### Texte fourni
··········

Le
troisième et dernier temps d'une campagne à surprises
Le
point au 18 avril 2017. Note 41 à J-5
par
Jean-Pierre Dacheux
Nous
continuerons d'analyser jusqu'au 6 mai l'évolution de la situation
politique pendant la campagne électorale ouverte depuis la fin
2016. Chaque texte, daté, numéroté et modifiable, s'ajoute aux
précédents et présentés, depuis le 20 mars, sous le titre : «
Le troisième et dernier temps d'une campagne à surprises »
Chacun de ces textes peut être contredit, sans doute, parfois, par
les événements. Fin mai 2017, nous regrouperons, en un seul et
même document, toutes ces notes, que nous voudrions utiles pour
effectuer cette activité politique chronologique.
Des
surprises, il y en aura encore. Et des grosses, au cours de ces
derniers jours.
Je
ne peux ni ne veux jouer les Pythonisse, pourtant, approche le temps
où les espérances et les pronostics se mêlent ou se croisent. Être
citoyen, c'est prendre le risque de l'erreur malencontreuse. Alors,
je prends ce risque.
1
– Le vote blanc : j'y suis favorable pour le
revendiquer et non pas le pratiquer tant que ce ne sera qu'un nombre
à part, fictif, et non un suffrage exprimé. Il y eut beaucoup
d'hypocrisie, du reste, en 2014, à faire approuver la reconnaissance
d'un vote qui se compte et ne compte pas !

··········

### Données
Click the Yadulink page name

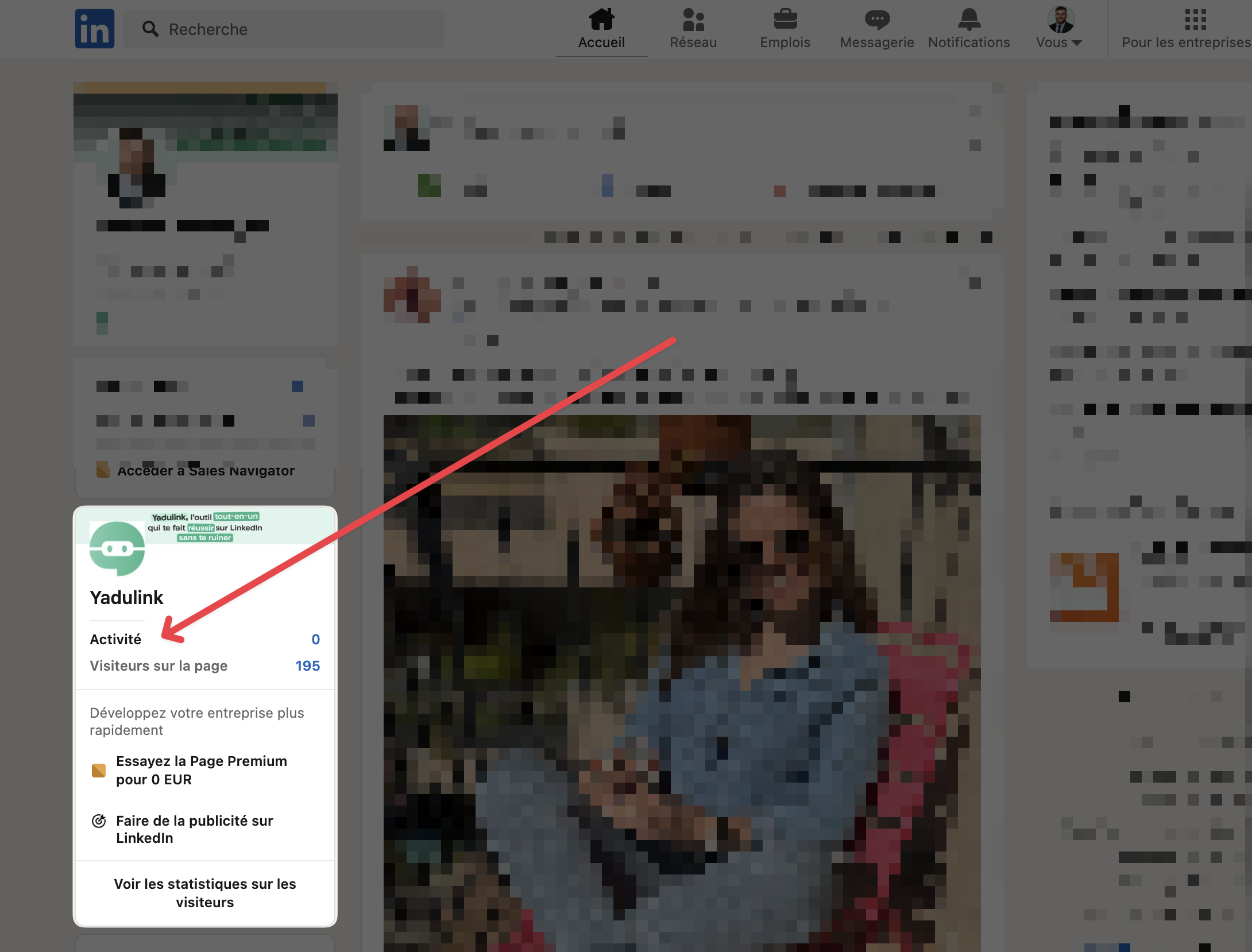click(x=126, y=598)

··········

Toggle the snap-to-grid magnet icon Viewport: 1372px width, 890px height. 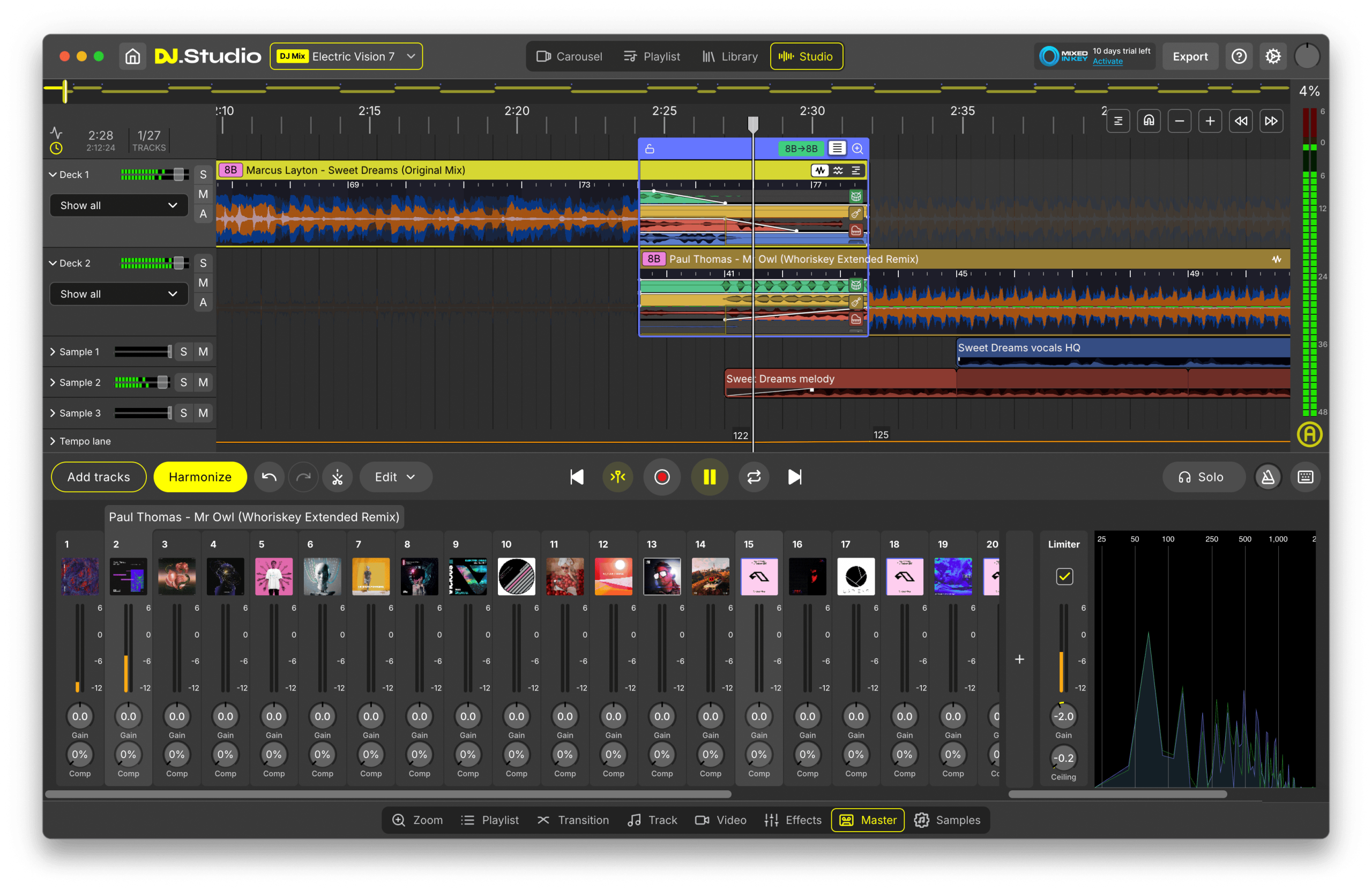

··········

### Consignes
A. D'après le texte sur la campagne électorale, jusqu'à quelle date l'auteur compte-t-il analyser l'évolution de la situation politique ?
B. Dans le texte sur la campagne électorale, réécrivez le passage allant de « Chacun de ces » jusqu'à « prends ce risque. » en substituant « faits » à « événements ».
C. Prolongez le texte sur la campagne électorale de 2017 en reprenant là où il s'arrête.

### Réponses
A. Jusqu'au 6 mai.

B.
Chacun de ces textes peut être contredit, sans doute, parfois, par
les faits. Fin mai 2017, nous regrouperons, en un seul et
même document, toutes ces notes, que nous voudrions utiles pour
effectuer cette activité politique chronologique.
Des
surprises, il y en aura encore. Et des grosses, au cours de ces
derniers jours.
Je
ne peux ni ne veux jouer les Pythonisse, pourtant, approche le temps
où les espérances et les pronostics se mêlent ou se croisent. Être
citoyen, c'est prendre le risque de l'erreur malencontreuse. Alors,
je prends ce risque.

C.
2
– L'abstention politique : elle n'a rien à voir avec
« l'abstention du pêcheur à la ligne » ou du
« j'menfoutiste ». Elle a du sens et il ne faut pas se
priver d'en faire « usage » quand le contexte le permet,
c'est-à-dire quand il n'y a plus d'intérêt politique à voter. En
l'occurence, pour les présidentielles, certains pensent qu'une forte
abstention pourrait nourrir les desseins de Marine le Pen. À vrai
dire, les abstentionnistes, qui constituent « le premier parti
de France », mordent sur toutes les sensibilités, donc sur
celle du FN mais pas uniquement. Le principal défaut de
l'abstention, en 2017, c'est qu'elle ne contribue pas à révéler
les causes de la déconfiture de la Vème République à bout de
souffle et donc retarderait, à mon avis, le choix d'une alternative.
J'ajoute
qu'il faudra fixer, un jour, le seuil au-delà duquel l'élection
devient invalide, faute de participation suffisante ou à cause du
nombre trop important de bulletins blancs.
3
– Le vote démocratique pouvant abolir la démocratie: au
cours de l'histoire, en 1933, cela s'est déjà produit en Allemagne.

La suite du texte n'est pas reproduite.